Selected excerpt:

# Rape Allegations: American Woman Files Complaint against Cristiano Ronaldo



## Figuratively Stalin (Sep 28, 2018)

> A woman from the United States has leveled serious accusations against Cristiano Ronaldo. The Portuguese soccer star, says Kathryn Mayorga, 34, raped her in Las Vegas in 2009. Later, Ronaldo paid her $375,000 so that she would never again speak about that night. Her lawyer, the German newsmagazine DER SPIEGEL reports in its latest issue, is now questioning the validity of that out-of-court settlement in a civil complaint in Nevada.
> 
> In DER SPIEGEL, Mayorga has now spoken publicly for the first time about her encounter with Ronaldo nine years ago and tells her version of what took place in his hotel suite.
> 
> ...



http://www.spiegel.de/international...-woman-accuses-ronaldo-of-rape-a-1230627.html


----------



## A Useless Fish (Sep 28, 2018)

I take it that the money ran out, then?


----------



## Red Hood (Sep 28, 2018)

But if he's a male soccer player...who does the cooking?


----------



## Some Manajerk (Sep 28, 2018)

okay, who at this point in the US hasn't been raped by someone rich and/or famous?


----------



## Red Hood (Sep 28, 2018)

Some Manajerk said:


> okay, who at this point in the US hasn't been raped by someone rich and/or famous?


Russ Greer.

Much to his disappointment.


----------



## oldTireWater (Sep 28, 2018)

Even if this goes nowhere she'll bank off GoFundMe bullshit. That trend alone is enough to cast doubt on any public claim sexual whatever.


----------



## Nazi vegeta (Sep 28, 2018)

will the day ever come when people with a bit of money, are gonna learn that it's best not to fuck any american slut?


----------

Material:
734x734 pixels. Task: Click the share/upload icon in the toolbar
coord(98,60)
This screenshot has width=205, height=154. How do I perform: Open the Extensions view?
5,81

Aim: Please set down the passage of the thread about the complaint against Ronaldo from "## A Useless" to "does the cooking?", word for word.

Exercise result:
## A Useless Fish (Sep 28, 2018)

I take it that the money ran out, then?


----------



## Red Hood (Sep 28, 2018)

But if he's a male soccer player...who does the cooking?